→ Problem:
Rewrite the lines starting at the one containing "Rotate image right with 向右转 icon" and ending at the one containing "[x=147, y=265]", replacing "pixels" with "px" and leaving everything else unchanged.

━━ Data for this task

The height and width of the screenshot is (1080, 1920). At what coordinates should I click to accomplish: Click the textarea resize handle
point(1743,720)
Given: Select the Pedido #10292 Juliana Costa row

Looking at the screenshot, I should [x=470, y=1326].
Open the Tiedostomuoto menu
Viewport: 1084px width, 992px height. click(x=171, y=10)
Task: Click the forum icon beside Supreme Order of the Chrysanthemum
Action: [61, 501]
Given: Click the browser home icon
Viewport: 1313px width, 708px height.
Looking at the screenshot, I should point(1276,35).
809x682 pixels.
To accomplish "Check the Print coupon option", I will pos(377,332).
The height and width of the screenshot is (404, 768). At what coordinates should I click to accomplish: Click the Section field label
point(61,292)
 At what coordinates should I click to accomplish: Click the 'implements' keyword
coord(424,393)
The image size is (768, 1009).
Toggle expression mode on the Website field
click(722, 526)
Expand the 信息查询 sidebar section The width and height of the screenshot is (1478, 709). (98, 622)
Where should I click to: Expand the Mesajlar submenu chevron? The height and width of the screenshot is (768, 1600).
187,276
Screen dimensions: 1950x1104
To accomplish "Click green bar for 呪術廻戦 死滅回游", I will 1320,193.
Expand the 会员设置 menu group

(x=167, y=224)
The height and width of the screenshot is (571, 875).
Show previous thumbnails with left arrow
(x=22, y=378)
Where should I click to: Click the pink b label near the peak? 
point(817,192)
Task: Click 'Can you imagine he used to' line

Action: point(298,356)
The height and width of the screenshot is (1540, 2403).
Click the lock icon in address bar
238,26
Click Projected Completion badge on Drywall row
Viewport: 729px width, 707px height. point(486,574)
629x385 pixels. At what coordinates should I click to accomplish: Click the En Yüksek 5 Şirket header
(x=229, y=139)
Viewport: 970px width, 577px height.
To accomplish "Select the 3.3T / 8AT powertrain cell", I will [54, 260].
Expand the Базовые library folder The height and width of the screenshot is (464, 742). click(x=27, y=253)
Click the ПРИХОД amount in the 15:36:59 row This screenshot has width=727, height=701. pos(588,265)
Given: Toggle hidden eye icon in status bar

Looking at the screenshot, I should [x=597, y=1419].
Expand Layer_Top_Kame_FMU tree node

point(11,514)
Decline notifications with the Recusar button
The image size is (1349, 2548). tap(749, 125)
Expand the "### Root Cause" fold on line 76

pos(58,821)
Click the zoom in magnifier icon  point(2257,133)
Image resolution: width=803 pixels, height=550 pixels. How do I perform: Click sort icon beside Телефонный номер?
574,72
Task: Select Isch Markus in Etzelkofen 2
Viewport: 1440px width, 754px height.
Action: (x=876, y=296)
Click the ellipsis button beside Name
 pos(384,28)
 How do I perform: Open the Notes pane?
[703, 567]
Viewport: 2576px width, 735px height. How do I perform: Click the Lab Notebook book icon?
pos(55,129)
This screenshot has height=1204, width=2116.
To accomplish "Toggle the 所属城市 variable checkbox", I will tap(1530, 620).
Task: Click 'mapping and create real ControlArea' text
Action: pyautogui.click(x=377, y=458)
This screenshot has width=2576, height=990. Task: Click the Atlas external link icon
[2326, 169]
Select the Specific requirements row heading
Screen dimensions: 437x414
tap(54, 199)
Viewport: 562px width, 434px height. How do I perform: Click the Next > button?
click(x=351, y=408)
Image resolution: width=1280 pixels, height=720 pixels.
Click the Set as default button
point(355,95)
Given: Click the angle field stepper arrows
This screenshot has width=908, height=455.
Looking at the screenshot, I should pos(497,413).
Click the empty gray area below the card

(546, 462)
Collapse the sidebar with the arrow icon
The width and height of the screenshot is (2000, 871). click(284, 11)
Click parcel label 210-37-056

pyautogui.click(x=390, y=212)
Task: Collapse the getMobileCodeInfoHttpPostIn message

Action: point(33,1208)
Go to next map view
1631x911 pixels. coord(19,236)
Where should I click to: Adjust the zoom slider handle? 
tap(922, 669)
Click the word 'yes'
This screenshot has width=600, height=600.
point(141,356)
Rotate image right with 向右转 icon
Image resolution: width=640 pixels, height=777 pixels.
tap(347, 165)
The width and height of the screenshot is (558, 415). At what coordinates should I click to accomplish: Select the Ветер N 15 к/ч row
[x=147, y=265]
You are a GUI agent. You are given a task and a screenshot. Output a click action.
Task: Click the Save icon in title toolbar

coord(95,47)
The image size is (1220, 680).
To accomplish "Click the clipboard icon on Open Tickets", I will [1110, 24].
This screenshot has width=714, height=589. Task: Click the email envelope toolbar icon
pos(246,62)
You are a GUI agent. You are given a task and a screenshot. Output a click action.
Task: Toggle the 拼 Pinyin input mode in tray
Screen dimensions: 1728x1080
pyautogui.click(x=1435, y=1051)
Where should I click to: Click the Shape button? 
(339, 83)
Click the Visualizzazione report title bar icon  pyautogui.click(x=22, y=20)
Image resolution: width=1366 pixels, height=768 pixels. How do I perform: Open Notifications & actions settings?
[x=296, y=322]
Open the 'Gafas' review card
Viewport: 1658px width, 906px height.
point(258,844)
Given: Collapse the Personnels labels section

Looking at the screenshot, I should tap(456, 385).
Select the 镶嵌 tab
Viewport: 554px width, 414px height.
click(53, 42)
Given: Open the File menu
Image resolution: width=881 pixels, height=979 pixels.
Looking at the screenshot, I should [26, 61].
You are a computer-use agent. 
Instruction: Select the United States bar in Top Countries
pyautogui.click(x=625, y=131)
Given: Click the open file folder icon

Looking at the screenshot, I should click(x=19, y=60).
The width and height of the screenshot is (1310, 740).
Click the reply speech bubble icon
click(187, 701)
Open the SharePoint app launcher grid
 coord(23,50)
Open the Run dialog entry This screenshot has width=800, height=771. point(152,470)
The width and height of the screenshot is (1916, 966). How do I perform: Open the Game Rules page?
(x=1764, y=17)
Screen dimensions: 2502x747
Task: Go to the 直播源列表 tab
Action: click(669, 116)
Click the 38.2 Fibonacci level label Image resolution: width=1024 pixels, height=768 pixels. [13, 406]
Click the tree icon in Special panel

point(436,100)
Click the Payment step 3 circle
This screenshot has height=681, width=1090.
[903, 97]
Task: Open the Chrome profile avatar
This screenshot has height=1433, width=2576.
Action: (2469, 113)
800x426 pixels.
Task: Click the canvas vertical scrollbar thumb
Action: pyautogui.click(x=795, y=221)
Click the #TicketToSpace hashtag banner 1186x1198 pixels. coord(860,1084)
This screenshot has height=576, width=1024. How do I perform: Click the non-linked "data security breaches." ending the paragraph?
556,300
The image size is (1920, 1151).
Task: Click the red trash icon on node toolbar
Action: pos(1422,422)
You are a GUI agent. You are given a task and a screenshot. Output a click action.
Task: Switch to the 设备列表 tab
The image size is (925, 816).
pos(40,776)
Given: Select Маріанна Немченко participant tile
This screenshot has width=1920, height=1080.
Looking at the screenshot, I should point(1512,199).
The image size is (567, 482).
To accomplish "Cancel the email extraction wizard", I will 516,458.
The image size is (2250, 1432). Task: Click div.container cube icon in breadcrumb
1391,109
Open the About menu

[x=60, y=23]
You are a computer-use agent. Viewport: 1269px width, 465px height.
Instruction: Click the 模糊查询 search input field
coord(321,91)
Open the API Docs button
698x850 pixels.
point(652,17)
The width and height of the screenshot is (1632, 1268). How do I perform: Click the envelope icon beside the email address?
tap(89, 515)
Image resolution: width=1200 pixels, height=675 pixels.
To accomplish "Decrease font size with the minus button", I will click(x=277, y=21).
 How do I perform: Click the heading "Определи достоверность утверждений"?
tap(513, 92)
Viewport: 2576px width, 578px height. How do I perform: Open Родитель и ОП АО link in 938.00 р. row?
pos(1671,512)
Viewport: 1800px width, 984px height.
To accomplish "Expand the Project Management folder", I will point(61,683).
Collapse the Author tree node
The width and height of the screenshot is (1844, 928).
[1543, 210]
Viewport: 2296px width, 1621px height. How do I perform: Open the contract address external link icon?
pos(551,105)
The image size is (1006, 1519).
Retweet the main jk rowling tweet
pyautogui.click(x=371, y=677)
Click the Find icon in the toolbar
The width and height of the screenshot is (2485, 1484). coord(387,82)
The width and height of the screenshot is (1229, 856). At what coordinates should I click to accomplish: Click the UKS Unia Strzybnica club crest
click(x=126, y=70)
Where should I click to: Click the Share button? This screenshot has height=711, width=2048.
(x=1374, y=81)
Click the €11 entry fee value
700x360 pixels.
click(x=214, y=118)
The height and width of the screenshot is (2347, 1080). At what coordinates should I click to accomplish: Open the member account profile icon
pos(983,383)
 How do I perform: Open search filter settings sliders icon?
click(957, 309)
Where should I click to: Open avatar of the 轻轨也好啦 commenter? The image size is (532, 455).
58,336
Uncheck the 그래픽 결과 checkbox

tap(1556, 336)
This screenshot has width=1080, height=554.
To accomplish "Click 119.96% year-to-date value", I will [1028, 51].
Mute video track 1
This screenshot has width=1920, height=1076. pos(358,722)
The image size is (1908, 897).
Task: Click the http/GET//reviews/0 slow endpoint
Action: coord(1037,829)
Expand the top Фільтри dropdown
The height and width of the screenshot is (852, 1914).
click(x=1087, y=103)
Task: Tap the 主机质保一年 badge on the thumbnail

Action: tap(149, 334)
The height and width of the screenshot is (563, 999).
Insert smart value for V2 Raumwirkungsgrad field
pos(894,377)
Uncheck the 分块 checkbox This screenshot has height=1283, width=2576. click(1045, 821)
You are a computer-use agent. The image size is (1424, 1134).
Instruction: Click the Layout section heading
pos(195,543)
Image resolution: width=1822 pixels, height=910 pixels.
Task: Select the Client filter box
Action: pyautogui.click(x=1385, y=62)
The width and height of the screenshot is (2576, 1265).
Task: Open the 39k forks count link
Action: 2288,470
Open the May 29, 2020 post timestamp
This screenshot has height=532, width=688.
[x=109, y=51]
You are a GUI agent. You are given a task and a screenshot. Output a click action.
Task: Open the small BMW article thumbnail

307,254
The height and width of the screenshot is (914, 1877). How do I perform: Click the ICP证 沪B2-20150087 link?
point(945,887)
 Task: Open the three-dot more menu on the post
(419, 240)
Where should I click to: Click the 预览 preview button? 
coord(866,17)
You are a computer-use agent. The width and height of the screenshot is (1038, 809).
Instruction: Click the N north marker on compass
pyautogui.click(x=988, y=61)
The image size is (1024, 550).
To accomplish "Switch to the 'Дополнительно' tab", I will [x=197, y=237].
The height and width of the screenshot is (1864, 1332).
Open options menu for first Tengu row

━━━━

→ Response to this exercise:
Rotate image right with 向右转 icon
Image resolution: width=640 px, height=777 px.
tap(347, 165)
The width and height of the screenshot is (558, 415). At what coordinates should I click to accomplish: Select the Ветер N 15 к/ч row
[x=147, y=265]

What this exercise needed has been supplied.